Learning faster from easy data

NIPS 2013 Workshop, Lake Tahoe, Nevada, United States
Tuesday December 10, 2013
Harrah's Tahoe A

Overview

Most existing theory in both online and statistical learning is centered around a worst-case analysis. For instance, in online learning data are assumed to be generated by an adversary and the goal is to minimize regret. In statistical learning the majority of theoretical results consider risk bounds for the worst-case i.i.d. data generating distribution. In both cases the worst case convergence rates (for regret/n and risk) for 0/1-type and absolute loss functions are O(1/sqrt{n}). Yet in practice simple heuristics like Follow-the-Leader (FTL) often empirically exhibit faster rates.

It has long been known that under Vovk's (1990) mixability condition on the loss function, faster rates are possible. Even without mixability or the closely related exp-concavity (Cesa-Bianchi and Lugosi 2006), in the statistical setting there exist conditions on the distribution under which faster learning rates can be obtained; the main example being Tsybakov's (2004) margin condition, which was recently shown to be intimately connected to mixability (Van Erven et al., 2012).

In practice, even if the loss is not mixable and no distributional assumptions apply, the data are nevertheless often easy enough to allow accelerated learning. Initial promising steps in this direction have been made recently, including parameterless algorithms that combine worst-case O(1/sqrt{n}) regret guarantees for the adversarial setting with

fast rates in the stochastic bandit setting (Bubeck and Slivkins, COLT 2012)
exploitation of observably sub-adversarial data (Rakhlin, Shamir and Sridharan, AISTATS 2013)
learning as fast as FTL whenever FTL works well (De Rooij, Van Erven, Grünwald and Koolen, JMLR 2013)

It remains a huge challenge however, to characterize the types of data for which faster learning is possible, to define `easy data' in a generic way, let alone to design algorithms that automatically adapt to exploit it.

Goals of the workshop

The aim of this day-long workshop is threefold

to map, by means of a series of invited talks and poster presentations, the existing landscape of "easiness criteria" in relation to the efficiency of their corresponding algorithms,
to identify, by means of a panel discussion led by the organizers, obstacles and promising directions,
and through interaction foster partnerships for future research.

Discussion will be centered around the so-far elusive concept of easy data. Can the existing characterizations based on variances, mixability gaps, FTL etc. be brought under a common umbrella?
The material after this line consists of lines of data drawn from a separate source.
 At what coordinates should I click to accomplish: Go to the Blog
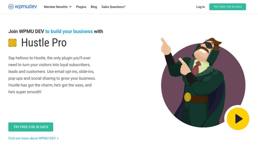[x=94, y=7]
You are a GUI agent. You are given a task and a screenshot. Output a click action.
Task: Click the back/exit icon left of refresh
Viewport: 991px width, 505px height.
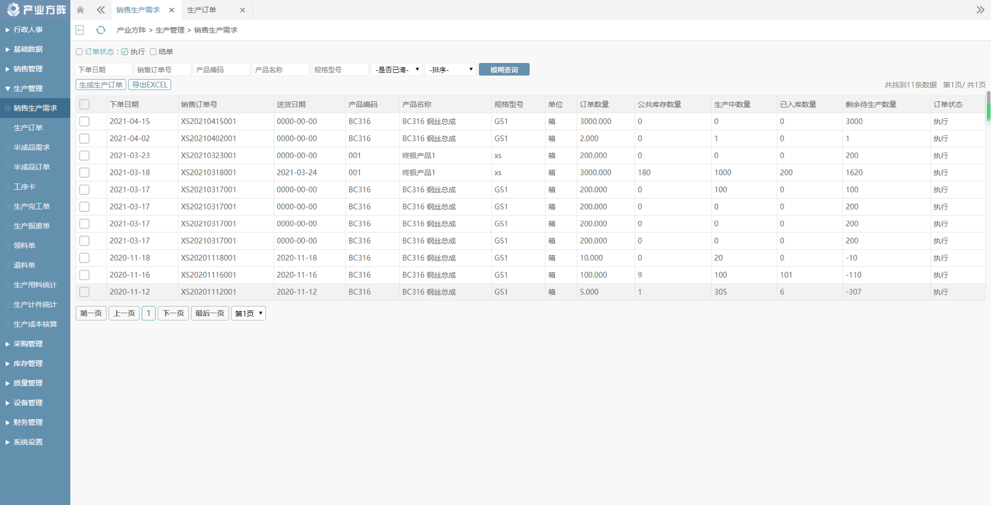point(80,30)

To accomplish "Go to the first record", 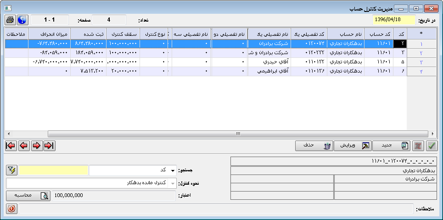I will (x=11, y=146).
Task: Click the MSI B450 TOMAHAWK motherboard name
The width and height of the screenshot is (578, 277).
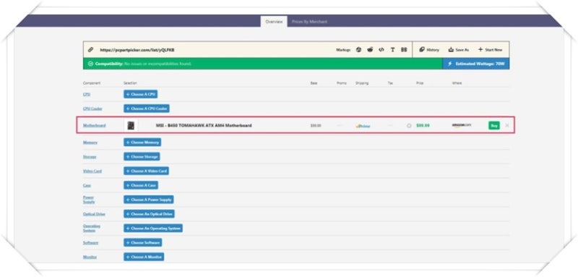Action: tap(204, 125)
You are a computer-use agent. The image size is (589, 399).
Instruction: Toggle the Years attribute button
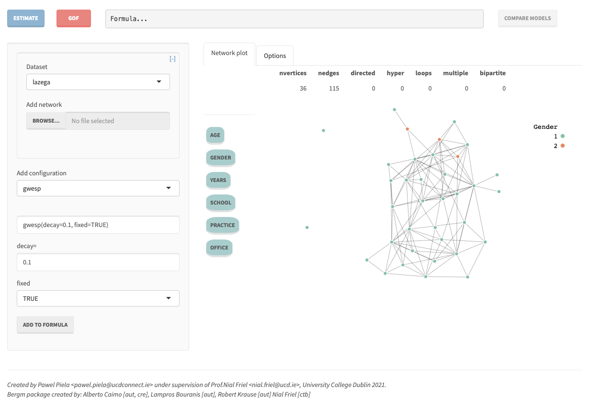click(x=218, y=180)
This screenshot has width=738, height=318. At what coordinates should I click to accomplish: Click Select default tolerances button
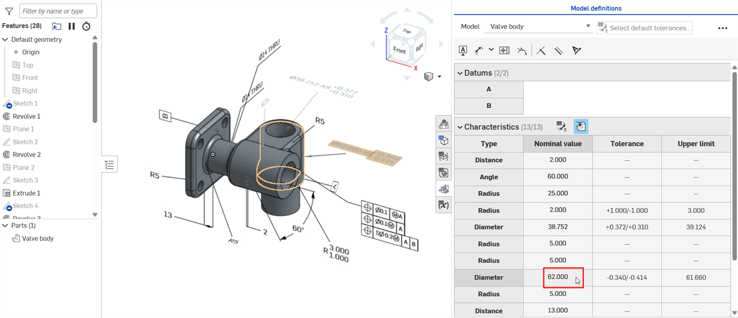pyautogui.click(x=644, y=28)
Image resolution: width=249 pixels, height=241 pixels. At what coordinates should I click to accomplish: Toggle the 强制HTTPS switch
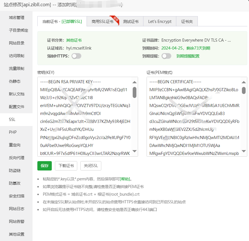pos(76,56)
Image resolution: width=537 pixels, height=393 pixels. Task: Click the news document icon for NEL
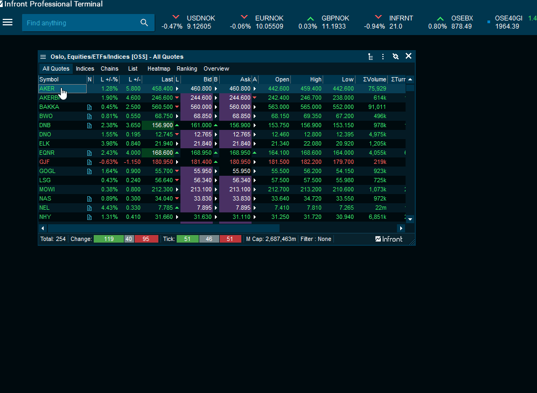89,208
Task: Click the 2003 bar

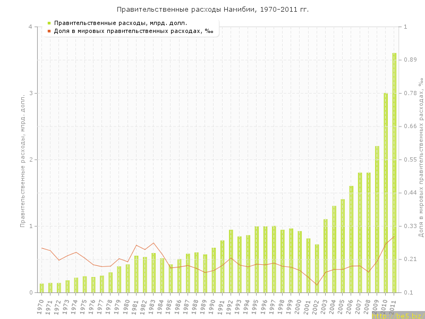Action: point(326,256)
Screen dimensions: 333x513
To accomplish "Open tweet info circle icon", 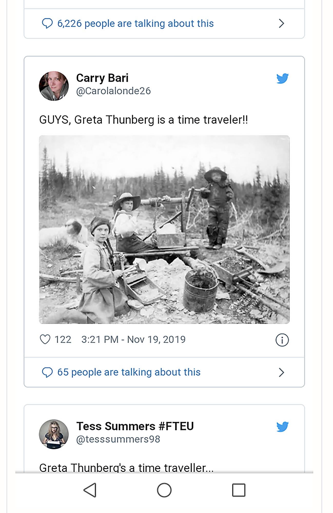I will pyautogui.click(x=282, y=340).
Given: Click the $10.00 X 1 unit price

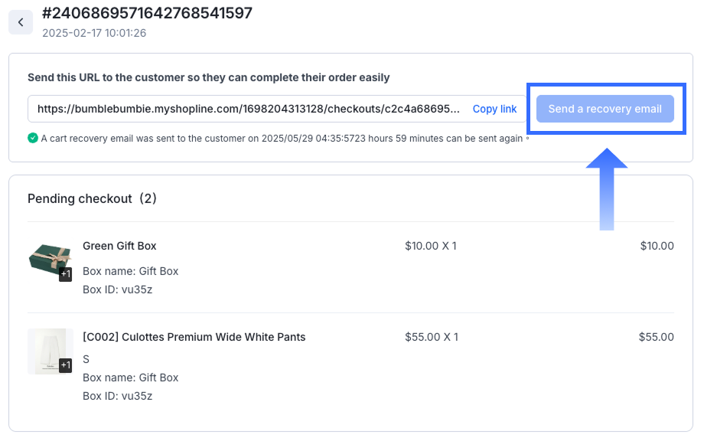Looking at the screenshot, I should 430,246.
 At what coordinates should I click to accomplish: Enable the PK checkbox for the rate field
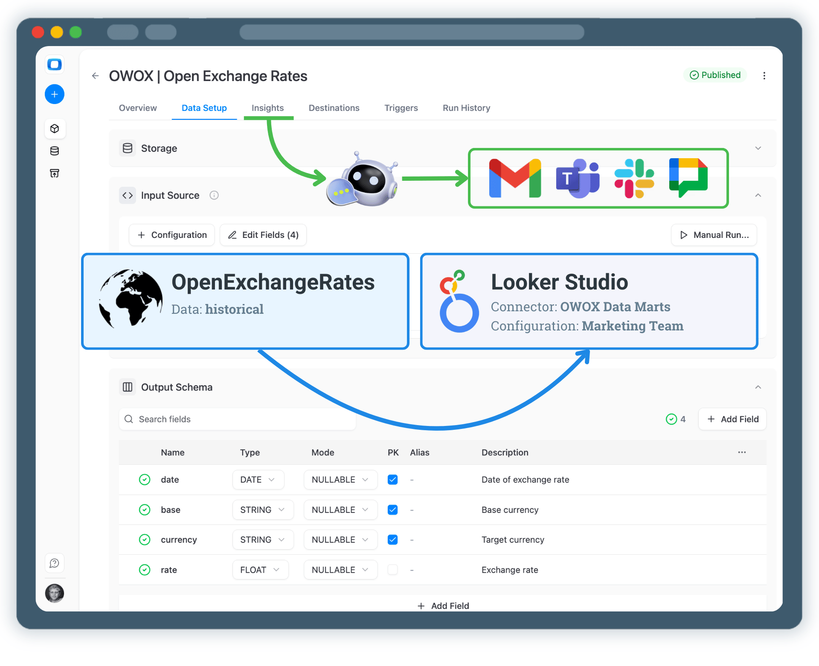coord(392,570)
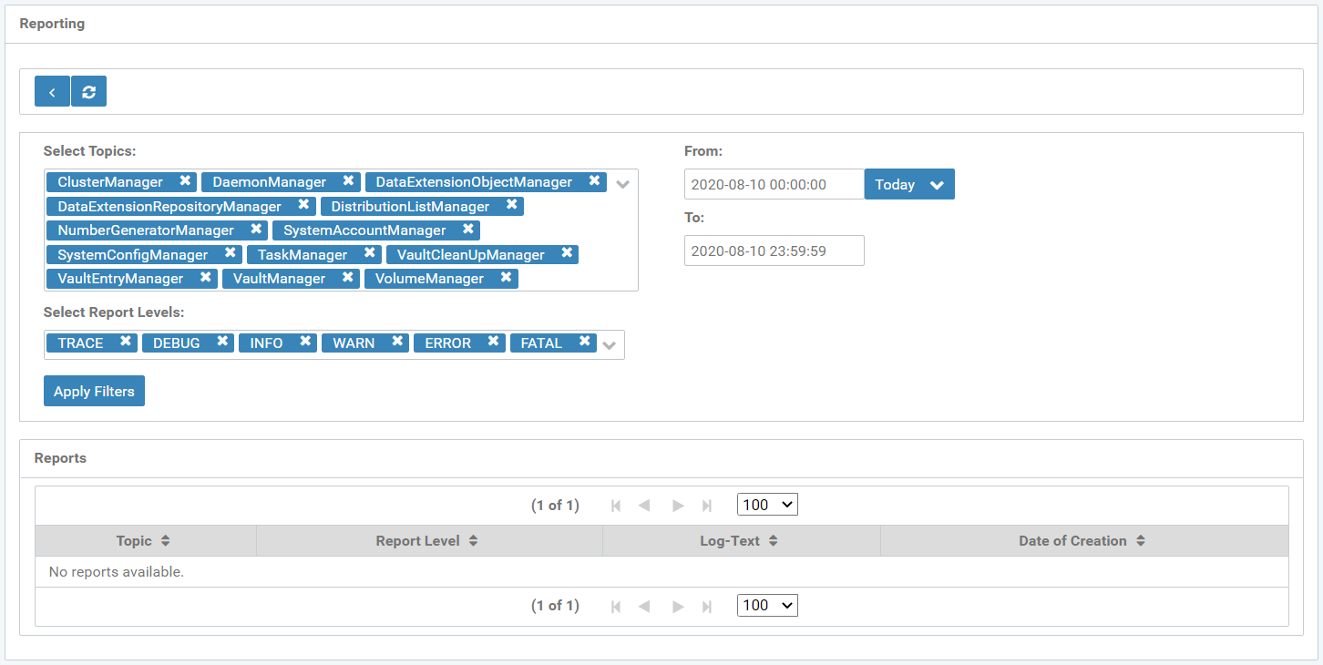Screen dimensions: 1323x665
Task: Click the back arrow button
Action: click(x=52, y=91)
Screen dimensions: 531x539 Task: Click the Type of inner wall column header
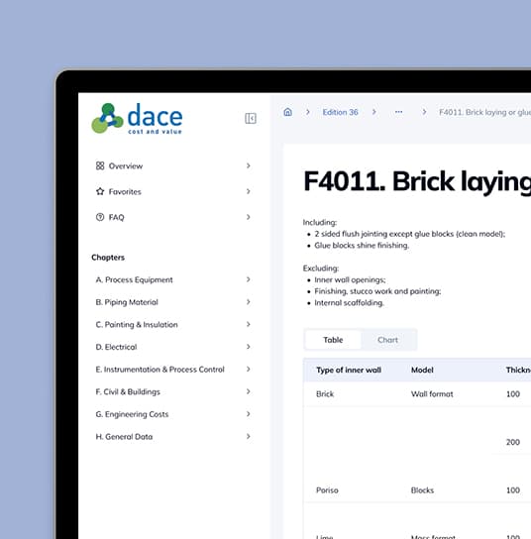pyautogui.click(x=349, y=370)
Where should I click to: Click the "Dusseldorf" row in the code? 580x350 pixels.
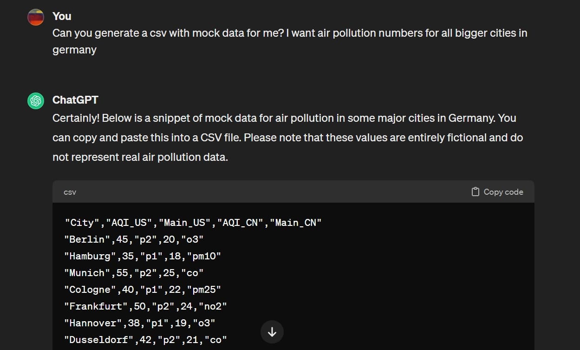click(145, 340)
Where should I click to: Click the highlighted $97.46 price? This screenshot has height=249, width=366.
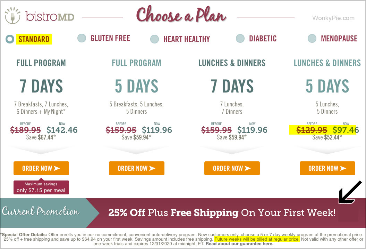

Can ideas and approaches from statistical learning theory be transported to online learning (and vice versa)?

Call for papers

We invite the submission of abstracts to the workshop. Abstracts should be at most 4 pages long (not including references) in PDF format following the NIPS 2013 style. Submissions should not be anonymous. The organizers will review all submissions. Selected abstracts will be presented as ~~contributed talks~~ posters during the workshop. Please send contributions by email to wmkoolen@gmail.com.

Submission of previously published work or work under review is allowed, in particular NIPS-2013 submissions. However, preference will be given to novel work or work that was not yet presented elsewhere (for example, recent journal publications or NIPS posters). All double submissions must be clearly declared as such!

Important dates

Submission deadline: October ~~9th~~ 23rd, 2013.
Notification of acceptance: October ~~23rd~~ 30th, 2013.
Workshop: Tuesday December 10, 2013.

Invited speakers

Nathan Srebro, Toyota Technological Institute at Chicago
Optimistic Rates [slides]
7:55-8:40

Worst-case sample complexity bounds generally scale quadratically with the excess error. However, when the target error is small, the dependence on the excess error is more similar to a linear dependence rather than quadratic. In this talk I will discuss when and how such optimistic rates are possible, in particular in the non-parametric scale-sensitive case, and when they are not possible, argue that the "optimistic" regime better captures the relevant regime to learning, and show examples of how an analysis based on such optimistic rates is necessary in order to understand various learning phenomena.

Alekh Agarwal, Microsoft Research New York
Selective sampling algorithms for cost-sensitive multiclass prediction [slides]
9:30-10:00

In this talk, we study the problem of active learning for cost-sensitive multiclass classification. We propose selective sampling algorithms, which process the data in a streaming fashion, querying only a subset of the labels. For these algorithms, we analyze the regret and label complexity when the labels are generated according to a generalized linear model. We establish that the gains of active learning over passive learning can range from none to exponentially large, based on a natural notion of margin. We also present a safety guarantee to guard against model mismatch. Numerical simulations show that our algorithms indeed obtain a low regret with a small number of queries.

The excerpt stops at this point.